● About this exercise
Your job with the data below is to output exactly the lines from the one holding "Task: Click rancher-agent0" down to the one holding "Click the orange", both included, and no others.

● Data records
========================================
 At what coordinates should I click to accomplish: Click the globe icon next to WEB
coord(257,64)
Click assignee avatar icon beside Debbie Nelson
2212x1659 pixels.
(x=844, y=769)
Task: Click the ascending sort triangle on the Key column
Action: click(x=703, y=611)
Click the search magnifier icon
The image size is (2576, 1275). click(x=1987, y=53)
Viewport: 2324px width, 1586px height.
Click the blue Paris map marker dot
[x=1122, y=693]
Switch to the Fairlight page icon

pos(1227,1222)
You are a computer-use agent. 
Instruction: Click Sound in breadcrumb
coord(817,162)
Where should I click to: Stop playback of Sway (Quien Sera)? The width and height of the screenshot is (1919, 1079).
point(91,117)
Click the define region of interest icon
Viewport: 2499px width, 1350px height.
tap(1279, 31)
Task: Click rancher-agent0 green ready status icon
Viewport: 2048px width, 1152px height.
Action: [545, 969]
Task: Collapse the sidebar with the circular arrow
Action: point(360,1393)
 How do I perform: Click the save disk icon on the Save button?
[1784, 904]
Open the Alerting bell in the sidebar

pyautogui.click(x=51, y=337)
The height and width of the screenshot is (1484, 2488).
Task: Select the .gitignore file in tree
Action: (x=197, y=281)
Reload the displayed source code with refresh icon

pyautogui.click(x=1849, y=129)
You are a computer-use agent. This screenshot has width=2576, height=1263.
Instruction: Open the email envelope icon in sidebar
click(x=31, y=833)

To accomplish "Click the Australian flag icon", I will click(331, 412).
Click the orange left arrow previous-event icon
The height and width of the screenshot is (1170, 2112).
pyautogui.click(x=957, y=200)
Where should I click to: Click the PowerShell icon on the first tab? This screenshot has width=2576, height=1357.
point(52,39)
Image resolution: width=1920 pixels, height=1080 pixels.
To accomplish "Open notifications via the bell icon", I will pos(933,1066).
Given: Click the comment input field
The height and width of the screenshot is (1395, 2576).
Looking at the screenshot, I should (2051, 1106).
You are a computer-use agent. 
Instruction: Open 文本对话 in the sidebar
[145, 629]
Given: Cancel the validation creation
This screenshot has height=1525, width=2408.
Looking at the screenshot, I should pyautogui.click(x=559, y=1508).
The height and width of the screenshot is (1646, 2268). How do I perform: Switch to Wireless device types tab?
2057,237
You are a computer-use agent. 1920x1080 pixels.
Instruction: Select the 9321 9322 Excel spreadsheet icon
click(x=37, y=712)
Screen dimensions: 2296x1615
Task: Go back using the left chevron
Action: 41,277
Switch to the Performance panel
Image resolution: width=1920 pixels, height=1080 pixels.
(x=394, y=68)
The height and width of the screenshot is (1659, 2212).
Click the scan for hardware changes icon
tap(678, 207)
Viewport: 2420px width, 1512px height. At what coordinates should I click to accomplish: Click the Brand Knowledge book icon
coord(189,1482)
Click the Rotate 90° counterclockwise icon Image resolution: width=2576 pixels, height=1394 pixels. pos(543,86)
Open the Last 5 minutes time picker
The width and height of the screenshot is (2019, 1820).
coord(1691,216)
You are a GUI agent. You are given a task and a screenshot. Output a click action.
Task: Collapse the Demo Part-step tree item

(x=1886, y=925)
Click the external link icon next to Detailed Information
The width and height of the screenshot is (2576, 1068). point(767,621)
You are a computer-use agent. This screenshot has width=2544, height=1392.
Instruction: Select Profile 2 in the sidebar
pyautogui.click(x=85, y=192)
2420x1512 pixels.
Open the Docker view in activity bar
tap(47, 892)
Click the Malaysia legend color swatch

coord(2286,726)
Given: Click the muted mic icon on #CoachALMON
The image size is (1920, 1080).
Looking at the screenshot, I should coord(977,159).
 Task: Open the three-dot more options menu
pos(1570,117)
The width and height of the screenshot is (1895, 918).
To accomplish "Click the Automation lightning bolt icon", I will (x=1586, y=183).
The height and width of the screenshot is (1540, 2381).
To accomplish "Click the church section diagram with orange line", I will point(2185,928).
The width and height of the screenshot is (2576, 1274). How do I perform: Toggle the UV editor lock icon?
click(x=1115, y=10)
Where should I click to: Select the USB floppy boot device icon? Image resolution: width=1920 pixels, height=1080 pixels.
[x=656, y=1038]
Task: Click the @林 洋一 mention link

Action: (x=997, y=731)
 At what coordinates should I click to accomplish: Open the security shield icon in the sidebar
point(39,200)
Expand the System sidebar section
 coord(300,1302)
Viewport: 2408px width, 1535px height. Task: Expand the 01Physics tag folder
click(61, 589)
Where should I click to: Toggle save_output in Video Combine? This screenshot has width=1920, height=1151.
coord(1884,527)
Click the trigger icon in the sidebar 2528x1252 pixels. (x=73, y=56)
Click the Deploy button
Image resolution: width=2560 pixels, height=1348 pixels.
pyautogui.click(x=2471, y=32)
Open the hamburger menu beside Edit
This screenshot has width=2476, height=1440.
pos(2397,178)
========================================
● Output
Task: Click rancher-agent0 green ready status icon
Viewport: 2048px width, 1152px height.
Action: [545, 969]
Task: Collapse the sidebar with the circular arrow
Action: point(360,1393)
 How do I perform: Click the save disk icon on the Save button?
[1784, 904]
Open the Alerting bell in the sidebar

pyautogui.click(x=51, y=337)
The height and width of the screenshot is (1484, 2488).
Task: Select the .gitignore file in tree
Action: (x=197, y=281)
Reload the displayed source code with refresh icon

pyautogui.click(x=1849, y=129)
You are a computer-use agent. This screenshot has width=2576, height=1263.
Instruction: Open the email envelope icon in sidebar
click(x=31, y=833)

To accomplish "Click the Australian flag icon", I will click(331, 412).
Click the orange left arrow previous-event icon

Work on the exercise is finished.